**Prompt**
Retype each line below without a single alteration.

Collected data
· · · · · · ·
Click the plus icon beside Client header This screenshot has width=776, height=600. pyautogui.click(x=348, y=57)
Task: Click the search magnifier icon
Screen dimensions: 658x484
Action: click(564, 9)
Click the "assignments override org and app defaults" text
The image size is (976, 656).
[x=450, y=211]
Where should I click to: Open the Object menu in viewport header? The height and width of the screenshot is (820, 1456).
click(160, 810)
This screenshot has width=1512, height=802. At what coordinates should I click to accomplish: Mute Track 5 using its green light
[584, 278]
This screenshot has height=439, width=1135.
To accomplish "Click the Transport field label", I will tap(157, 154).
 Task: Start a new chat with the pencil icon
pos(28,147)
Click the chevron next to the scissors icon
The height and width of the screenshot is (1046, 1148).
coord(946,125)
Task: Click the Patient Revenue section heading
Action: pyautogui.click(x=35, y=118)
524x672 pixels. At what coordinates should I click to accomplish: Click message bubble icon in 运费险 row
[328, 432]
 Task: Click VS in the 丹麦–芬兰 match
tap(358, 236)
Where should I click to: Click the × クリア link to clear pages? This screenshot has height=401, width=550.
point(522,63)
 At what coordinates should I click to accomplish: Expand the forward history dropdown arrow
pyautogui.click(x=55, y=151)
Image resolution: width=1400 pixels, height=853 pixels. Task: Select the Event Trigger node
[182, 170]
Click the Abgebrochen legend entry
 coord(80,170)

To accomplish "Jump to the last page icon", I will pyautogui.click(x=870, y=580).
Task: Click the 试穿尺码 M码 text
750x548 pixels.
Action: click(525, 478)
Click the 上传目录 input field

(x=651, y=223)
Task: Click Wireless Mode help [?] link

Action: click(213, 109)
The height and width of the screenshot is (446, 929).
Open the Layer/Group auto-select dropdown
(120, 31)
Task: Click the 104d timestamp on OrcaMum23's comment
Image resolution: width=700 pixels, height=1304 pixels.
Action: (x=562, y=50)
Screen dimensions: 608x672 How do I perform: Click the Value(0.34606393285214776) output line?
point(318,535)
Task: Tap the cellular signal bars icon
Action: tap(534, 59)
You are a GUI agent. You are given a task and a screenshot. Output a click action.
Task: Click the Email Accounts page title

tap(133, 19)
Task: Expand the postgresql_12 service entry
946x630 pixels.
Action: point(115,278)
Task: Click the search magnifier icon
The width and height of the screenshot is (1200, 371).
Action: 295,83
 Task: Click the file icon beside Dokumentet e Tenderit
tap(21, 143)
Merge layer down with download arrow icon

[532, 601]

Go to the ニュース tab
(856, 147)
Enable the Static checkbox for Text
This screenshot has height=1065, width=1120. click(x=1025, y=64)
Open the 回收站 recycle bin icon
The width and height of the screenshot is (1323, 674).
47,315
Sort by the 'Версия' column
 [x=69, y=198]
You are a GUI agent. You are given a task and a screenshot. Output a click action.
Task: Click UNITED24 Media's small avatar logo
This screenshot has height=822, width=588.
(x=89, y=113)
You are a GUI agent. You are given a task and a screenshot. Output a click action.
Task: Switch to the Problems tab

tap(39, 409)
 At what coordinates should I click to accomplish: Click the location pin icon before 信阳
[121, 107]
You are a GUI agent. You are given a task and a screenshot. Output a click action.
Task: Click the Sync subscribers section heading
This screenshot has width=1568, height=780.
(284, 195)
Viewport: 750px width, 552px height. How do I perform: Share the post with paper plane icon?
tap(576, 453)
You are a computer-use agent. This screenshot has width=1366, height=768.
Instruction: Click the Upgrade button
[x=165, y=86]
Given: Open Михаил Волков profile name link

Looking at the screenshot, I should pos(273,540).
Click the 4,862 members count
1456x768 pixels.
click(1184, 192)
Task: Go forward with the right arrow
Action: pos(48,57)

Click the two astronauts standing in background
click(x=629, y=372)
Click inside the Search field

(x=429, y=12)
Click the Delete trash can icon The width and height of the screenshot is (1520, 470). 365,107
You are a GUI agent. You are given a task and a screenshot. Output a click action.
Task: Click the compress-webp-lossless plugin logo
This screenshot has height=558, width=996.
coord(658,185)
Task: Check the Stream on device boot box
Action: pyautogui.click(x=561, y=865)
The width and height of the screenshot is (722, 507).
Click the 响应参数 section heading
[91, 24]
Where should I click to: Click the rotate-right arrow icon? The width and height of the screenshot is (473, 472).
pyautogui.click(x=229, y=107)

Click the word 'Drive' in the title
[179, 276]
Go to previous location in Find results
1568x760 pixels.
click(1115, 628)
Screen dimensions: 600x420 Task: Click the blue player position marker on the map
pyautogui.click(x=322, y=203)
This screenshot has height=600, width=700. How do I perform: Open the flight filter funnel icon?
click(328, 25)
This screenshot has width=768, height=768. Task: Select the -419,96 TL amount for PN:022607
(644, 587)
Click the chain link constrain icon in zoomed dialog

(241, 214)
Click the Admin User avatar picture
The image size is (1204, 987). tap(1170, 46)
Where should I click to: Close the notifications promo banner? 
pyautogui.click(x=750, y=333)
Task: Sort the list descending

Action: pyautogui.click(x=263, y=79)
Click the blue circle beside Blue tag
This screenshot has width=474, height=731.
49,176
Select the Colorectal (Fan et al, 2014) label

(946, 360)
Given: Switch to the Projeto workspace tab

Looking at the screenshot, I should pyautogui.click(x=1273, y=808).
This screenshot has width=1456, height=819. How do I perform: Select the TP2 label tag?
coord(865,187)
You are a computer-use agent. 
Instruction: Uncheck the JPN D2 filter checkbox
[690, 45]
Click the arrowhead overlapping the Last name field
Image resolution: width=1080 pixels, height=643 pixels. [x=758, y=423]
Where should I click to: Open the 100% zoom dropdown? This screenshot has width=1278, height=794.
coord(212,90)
· · · · · · ·
**Result for this exercise**
Click the plus icon beside Client header This screenshot has width=776, height=600. pyautogui.click(x=348, y=57)
Task: Click the search magnifier icon
Screen dimensions: 658x484
Action: click(564, 9)
Click the "assignments override org and app defaults" text
The image size is (976, 656).
[x=450, y=211]
Where should I click to: Open the Object menu in viewport header? The height and width of the screenshot is (820, 1456).
click(160, 810)
This screenshot has width=1512, height=802. At what coordinates should I click to accomplish: Mute Track 5 using its green light
[584, 278]
This screenshot has height=439, width=1135.
To accomplish "Click the Transport field label", I will tap(157, 154).
 Task: Start a new chat with the pencil icon
pos(28,147)
Click the chevron next to the scissors icon
The height and width of the screenshot is (1046, 1148).
coord(946,125)
Task: Click the Patient Revenue section heading
Action: pyautogui.click(x=35, y=118)
524x672 pixels. At what coordinates should I click to accomplish: Click message bubble icon in 运费险 row
[328, 432]
 Task: Click VS in the 丹麦–芬兰 match
tap(358, 236)
Where should I click to: Click the × クリア link to clear pages? This screenshot has height=401, width=550.
point(522,63)
 At what coordinates should I click to accomplish: Expand the forward history dropdown arrow
pyautogui.click(x=55, y=151)
Image resolution: width=1400 pixels, height=853 pixels. Task: Select the Event Trigger node
[182, 170]
Click the Abgebrochen legend entry
 coord(80,170)

To accomplish "Jump to the last page icon", I will pyautogui.click(x=870, y=580).
Task: Click the 试穿尺码 M码 text
750x548 pixels.
Action: click(525, 478)
Click the 上传目录 input field

(x=651, y=223)
Task: Click Wireless Mode help [?] link

Action: click(213, 109)
The height and width of the screenshot is (446, 929).
Open the Layer/Group auto-select dropdown
(120, 31)
Task: Click the 104d timestamp on OrcaMum23's comment
Image resolution: width=700 pixels, height=1304 pixels.
Action: (x=562, y=50)
Screen dimensions: 608x672 How do I perform: Click the Value(0.34606393285214776) output line?
point(318,535)
Task: Tap the cellular signal bars icon
Action: tap(534, 59)
You are a GUI agent. You are given a task and a screenshot. Output a click action.
Task: Click the Email Accounts page title

tap(133, 19)
Task: Expand the postgresql_12 service entry
946x630 pixels.
Action: point(115,278)
Task: Click the search magnifier icon
The width and height of the screenshot is (1200, 371).
Action: 295,83
 Task: Click the file icon beside Dokumentet e Tenderit
tap(21, 143)
Merge layer down with download arrow icon

[532, 601]

Go to the ニュース tab
(856, 147)
Enable the Static checkbox for Text
This screenshot has height=1065, width=1120. click(x=1025, y=64)
Open the 回收站 recycle bin icon
The width and height of the screenshot is (1323, 674).
47,315
Sort by the 'Версия' column
 [x=69, y=198]
You are a GUI agent. You are given a task and a screenshot. Output a click action.
Task: Click UNITED24 Media's small avatar logo
This screenshot has height=822, width=588.
(x=89, y=113)
You are a GUI agent. You are given a task and a screenshot. Output a click action.
Task: Switch to the Problems tab

tap(39, 409)
 At what coordinates should I click to accomplish: Click the location pin icon before 信阳
[121, 107]
You are a GUI agent. You are given a task and a screenshot. Output a click action.
Task: Click the Sync subscribers section heading
This screenshot has width=1568, height=780.
(284, 195)
Viewport: 750px width, 552px height. How do I perform: Share the post with paper plane icon?
tap(576, 453)
You are a computer-use agent. This screenshot has width=1366, height=768.
Instruction: Click the Upgrade button
[x=165, y=86]
Given: Open Михаил Волков profile name link

Looking at the screenshot, I should pos(273,540).
Click the 4,862 members count
1456x768 pixels.
click(1184, 192)
Task: Go forward with the right arrow
Action: pos(48,57)

Click the two astronauts standing in background
click(x=629, y=372)
Click inside the Search field

(x=429, y=12)
Click the Delete trash can icon The width and height of the screenshot is (1520, 470). 365,107
You are a GUI agent. You are given a task and a screenshot. Output a click action.
Task: Click the compress-webp-lossless plugin logo
This screenshot has height=558, width=996.
coord(658,185)
Task: Check the Stream on device boot box
Action: pyautogui.click(x=561, y=865)
The width and height of the screenshot is (722, 507).
Click the 响应参数 section heading
[91, 24]
Where should I click to: Click the rotate-right arrow icon? The width and height of the screenshot is (473, 472).
pyautogui.click(x=229, y=107)

Click the word 'Drive' in the title
[179, 276]
Go to previous location in Find results
1568x760 pixels.
click(1115, 628)
Screen dimensions: 600x420 Task: Click the blue player position marker on the map
pyautogui.click(x=322, y=203)
This screenshot has height=600, width=700. How do I perform: Open the flight filter funnel icon?
click(328, 25)
This screenshot has width=768, height=768. Task: Select the -419,96 TL amount for PN:022607
(644, 587)
Click the chain link constrain icon in zoomed dialog

(241, 214)
Click the Admin User avatar picture
The image size is (1204, 987). tap(1170, 46)
Where should I click to: Close the notifications promo banner? 
pyautogui.click(x=750, y=333)
Task: Sort the list descending

Action: pyautogui.click(x=263, y=79)
Click the blue circle beside Blue tag
This screenshot has width=474, height=731.
49,176
Select the Colorectal (Fan et al, 2014) label

(946, 360)
Given: Switch to the Projeto workspace tab

Looking at the screenshot, I should pyautogui.click(x=1273, y=808).
This screenshot has width=1456, height=819. How do I perform: Select the TP2 label tag?
coord(865,187)
You are a computer-use agent. 
Instruction: Uncheck the JPN D2 filter checkbox
[690, 45]
Click the arrowhead overlapping the Last name field
Image resolution: width=1080 pixels, height=643 pixels. [x=758, y=423]
Where should I click to: Open the 100% zoom dropdown? This screenshot has width=1278, height=794.
coord(212,90)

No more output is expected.